Com o cenário mundial ainda em fase de retomada da economia devido à pandemia, somado à crescente alta da inflação e das taxas de juros, as redes de varejo têm sentido dificuldades crescentes nos pagamentos de clientes. Em julho, 29% das famílias tinham algum tipo de conta ou dívida em atraso. Esse foi o maior patamar de inadimplência desde 2010, segundo um levantamento da Confederação Nacional do Comércio de Bens, Serviços e Turismo (CNC). Já o número de famílias endividadas subiu para 78%, um aumento de 0,7 ponto porcentual ante junho. Em relação a julho do ano passado, o crescimento foi de 6,6 pontos porcentuais. O número de brasileiros inadimplentes bateu recorde: 66,8 milhões estão com contas atrasadas, de acordo com dados divulgados pela Serasa Experian.

“As famílias com menor renda foram mais afetadas e aumentaram o endividamento, a despeito dos juros altos, para sustentar seu nível de consumo” Izis Ferreira, economista da CNC (Crédito:Divulgação)

“As famílias com menor renda foram mais afetadas e aumentaram o endividamento, a despeito dos juros altos, para sustentar seu nível de consumo”, explica Izis Ferreira, economista da CNC, responsável pela pesquisa.

Para o economista Luiz Rabi, da Serasa Experian, os pequenos empresários encontram dificuldades para retornar aos níveis pré-pandemia. “O cenário econômico instável, de inflação crescente e alta da taxa de juros, impacta no poder de compra dos consumidores e segue dificultando a retomada do mercado como um todo”.

Sinal amarelo

A alta na inadimplência, de acordo com o presidente da CNC, José Roberto Tadros, mostra que as medidas de suporte à renda, como os saques extras do FGTS e a antecipação do 13º salário dos beneficiários do INSS, tiveram efeito apenas momentâneo no pagamento de contas ou dívidas atrasadas, concentrado no segundo trimestre deste ano. O aumento dos calotes já apareceu nos números do primeiro trimestre de redes como a Marisa, Riachuelo e Renner, por exemplo – a primeira já anunciou, em seu balanço, que vai aumentar a provisão para eventuais calotes. Já o diretor financeiro da Riachuelo, Túlio de Queiroz, adiantou que pode começar a fechar a torneira de financiamentos, já que a varejista vai ficar mais seletiva na hora das liberações. “Isso claramente é um reflexo da questão macro que estamos vivendo”, disse Queiroz, na mais recente divulgação de balanço da empresa.

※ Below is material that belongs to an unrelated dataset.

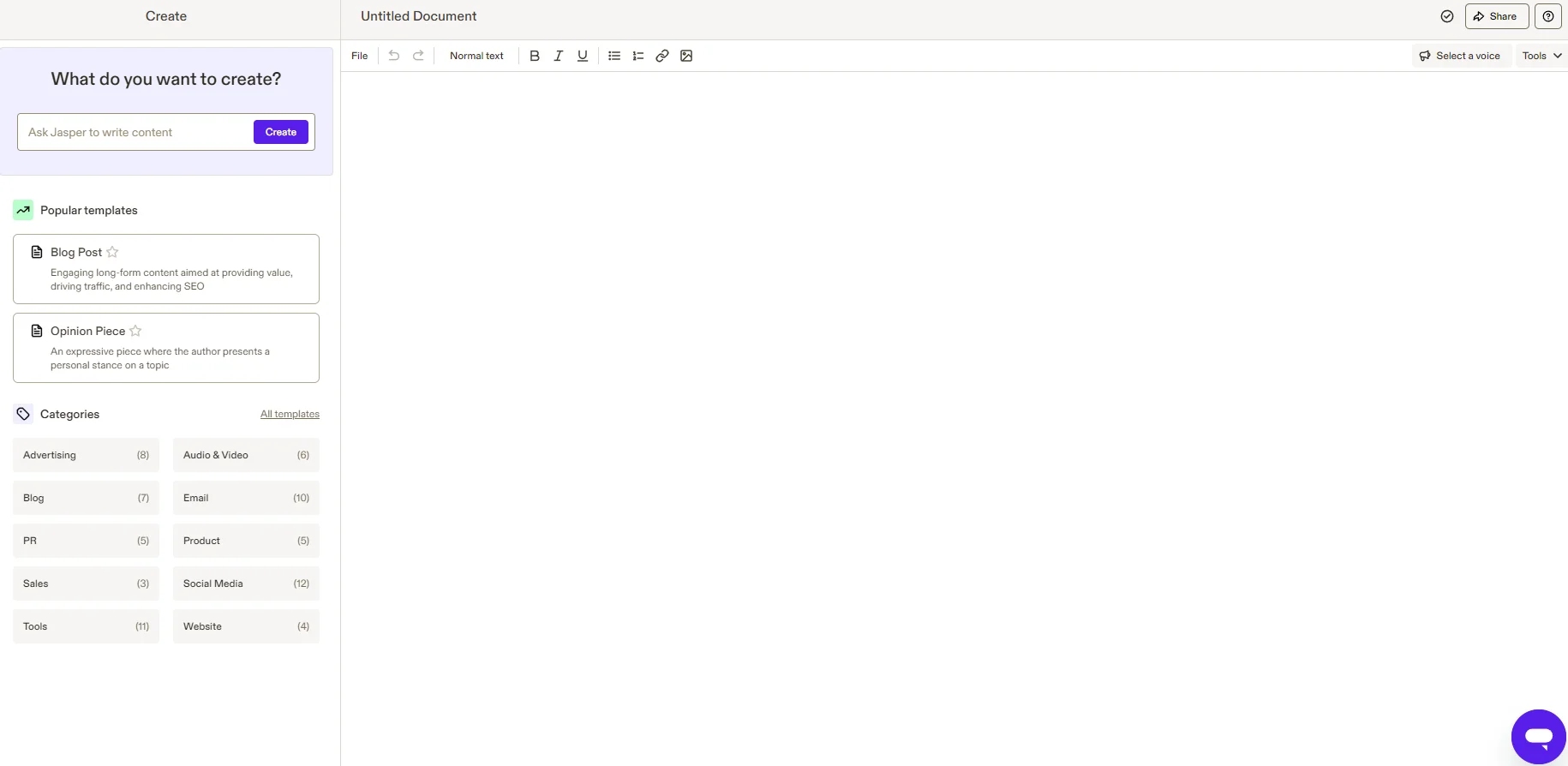
Task: Open the All templates link
Action: tap(290, 414)
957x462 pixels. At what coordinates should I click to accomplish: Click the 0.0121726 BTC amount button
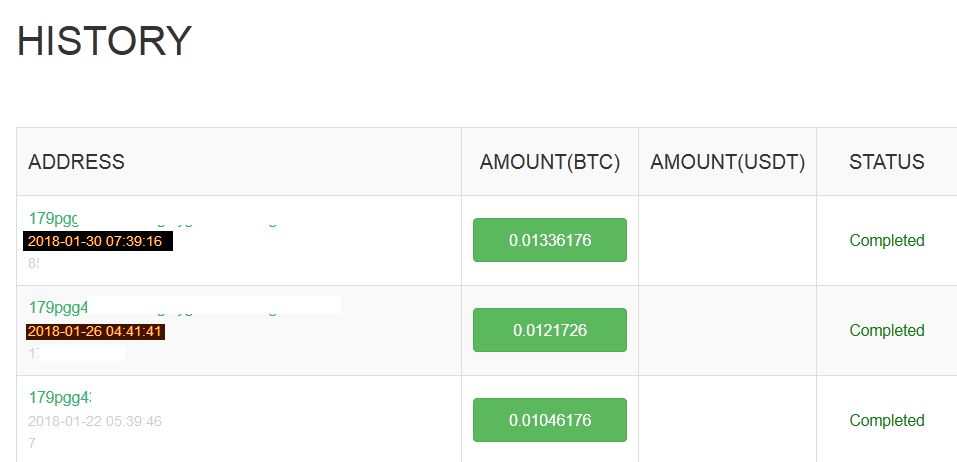pos(550,330)
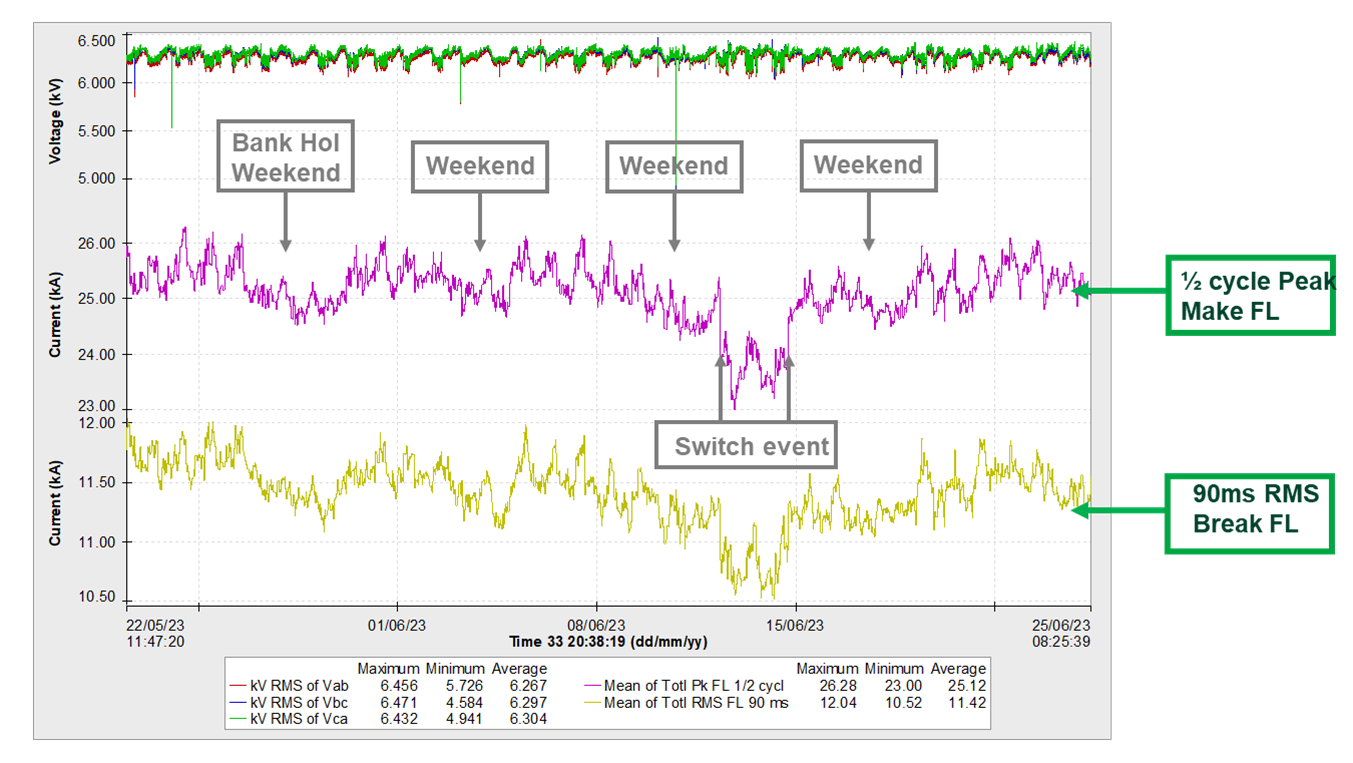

As empresas, no entanto, têm de ser cuidadosas ao colocar o pé no freio, uma vez que, seus “cartões de loja” ainda são muito importantes para seu faturamento. Por exemplo, quase 35% das vendas da Renner são feitas pelo crediário próprio. Esse número sobe para quase 39% na sua concorrente Marisa. Nesse momento de alta de juros tanto os grandes varejistas como os pequenos estão com o sinal amarelo aceso. O maior medo de todos é, por exemplo, reproduzir em alguma medida o caso histórico da Arapuã, que havia chegado a liderar a venda de eletrodomésticos no País e quebrou por causa do descontrole com o crédito. Na época, no final dos anos 1990, para controlar a fuga de capital externo com a crise dos “Tigres Asiáticos”, o Banco Central se viu obrigado a aumentar os juros abruptamente, de 20% para 40% ao ano. Resultado: a inadimplência explodiu, e quem não tinha reservas acabou sofrendo com os efeitos da mexida nas taxas.

De forma geral, para Fábio Pina, assessor econômico da FecomercioSP, foram mais as circunstâncias do que as atitudes que levaram ao cenário atual. “Claro que pode ter havido exagero por parte a parte: seja pelos varejistas, que se expuseram demais diante de juros muito baixos, ou pelos consumidores, que, ultrapassaram os limites. Contudo, o grosso desse calote derivou da necessidade, e não dos exageros”.